More Code Review Best Practices
A few years ago, I wrote about Code Review Best Practices. I’ve found code reviews to be one of the most valuable tools for growing as a developer. I think the kind of feedback we get from code reviews is invaluable and I’d like to share what I’ve learned since the original post.
If your team uses a style guide, such as Python’s PEP 8, enforce it with automated tools. Style discussions can be a form of bikeshedding and add noise.
Comment on the Good Stuff
Code reviews are conversations and not a “This is what’s wrong with your code” exercise. Point out positive aspects of the code. If a developer has improved, mention the improvement! If you learn something new from reading their code, mention that too.
Code reviews usually take place over text, where it’s hard to determine emotion and tone. Words can seem aggressive in a way they might not in-person. Here’s a few words to avoid:
What’s obvious to you may not be to someone else. The other person may have tried the suggestion already and chose not to go that route. You can just omit the word “just” without affecting the meaning, even in this sentence.
“Why” questions can sound aggressive and force the other person to defend their position.

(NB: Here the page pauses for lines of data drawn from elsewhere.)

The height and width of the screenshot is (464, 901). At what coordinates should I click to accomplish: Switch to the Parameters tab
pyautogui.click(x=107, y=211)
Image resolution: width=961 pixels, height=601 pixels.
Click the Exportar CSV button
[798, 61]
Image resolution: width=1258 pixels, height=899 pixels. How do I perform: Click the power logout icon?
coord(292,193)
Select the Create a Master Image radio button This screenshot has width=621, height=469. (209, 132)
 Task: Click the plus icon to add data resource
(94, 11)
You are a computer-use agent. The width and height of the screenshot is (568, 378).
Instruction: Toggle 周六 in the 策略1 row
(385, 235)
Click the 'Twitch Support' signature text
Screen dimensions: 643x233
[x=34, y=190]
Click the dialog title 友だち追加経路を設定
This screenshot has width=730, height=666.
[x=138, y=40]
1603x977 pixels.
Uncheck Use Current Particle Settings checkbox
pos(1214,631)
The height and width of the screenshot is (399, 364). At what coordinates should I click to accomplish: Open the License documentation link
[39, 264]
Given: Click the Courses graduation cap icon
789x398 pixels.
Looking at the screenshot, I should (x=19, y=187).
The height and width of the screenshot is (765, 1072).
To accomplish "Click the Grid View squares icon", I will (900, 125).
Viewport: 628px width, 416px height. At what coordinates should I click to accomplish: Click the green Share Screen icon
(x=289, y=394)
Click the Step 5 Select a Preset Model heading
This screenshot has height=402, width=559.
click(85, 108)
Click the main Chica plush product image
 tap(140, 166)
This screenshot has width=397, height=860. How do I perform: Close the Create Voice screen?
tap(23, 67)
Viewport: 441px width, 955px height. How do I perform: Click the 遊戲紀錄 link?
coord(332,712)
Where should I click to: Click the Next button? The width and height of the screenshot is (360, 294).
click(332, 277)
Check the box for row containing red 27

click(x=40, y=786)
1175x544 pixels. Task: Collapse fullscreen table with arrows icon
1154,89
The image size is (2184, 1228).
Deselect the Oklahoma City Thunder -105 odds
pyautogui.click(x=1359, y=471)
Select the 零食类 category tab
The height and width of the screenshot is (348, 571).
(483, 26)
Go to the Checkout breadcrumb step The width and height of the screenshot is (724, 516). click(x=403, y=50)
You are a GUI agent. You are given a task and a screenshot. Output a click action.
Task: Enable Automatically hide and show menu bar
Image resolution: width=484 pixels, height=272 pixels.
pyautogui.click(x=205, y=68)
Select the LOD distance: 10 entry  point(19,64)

I recommend framing “why” questions as “how” or “what” instead to find how they came to their decision. Examples:
- Avoid: Why didn’t you set up the database connection once?
- Better: What’s preventing the code from configuring the database connections once?
I’ve started to leave comments on my code reviews for others to understand the change’s context. I like to discuss what the code review includes (and why) and alternatives I considered.
“This implements a new API endpoint and functional tests for it. I refactored the authentication logic because I needed to make changes to fix the API tokens.”
Context comments provide an entry point for people new to your code. If you’re submitting code for review, you’ve been thinking about it for a while. Your reviewer doesn’t have the same knowledge about your choices that you do.
Avoid Yes / No Questions
Open-ended questions allow the other person to explain their thinking. Yes / no questions can feel like they’re leading to an expected answer. For example:
- Avoid: Do you think we should refactor this?
- Better: How can we design this so we can reuse it in the other section?
The first question implies that the answer should be “YES!” – it’s a question in form only. The second question could start a discussion.
Think about architectural choices when looking at code.
Does the design make sense? When reviewing code, it’s tempting to focus on issues like
“Should this variable be
final?” and miss bigger issues.
Once we’ve settled the architectural questions, I like to go into “baby mind”. In other words, I try not think about the code. If I have to think deeply to figure out what the code does, it’s confusing and can hide bugs. In a few months when we come back to the code, it should still be easy to read and understand.
I like to spend no more than an hour on a code review. That can mean cutting up code reviews so they’re easier to review and ship. If large code reviews are the norm, try to make the changes (and tickets) smaller in scope.
10 lines of code = 10 issues.— I Am Devloper (@iamdevloper) November 5, 2013
500 lines of code = "looks fine."
That’s it! I hope you find these practices useful. I’ll do a post in a few more years if this changes.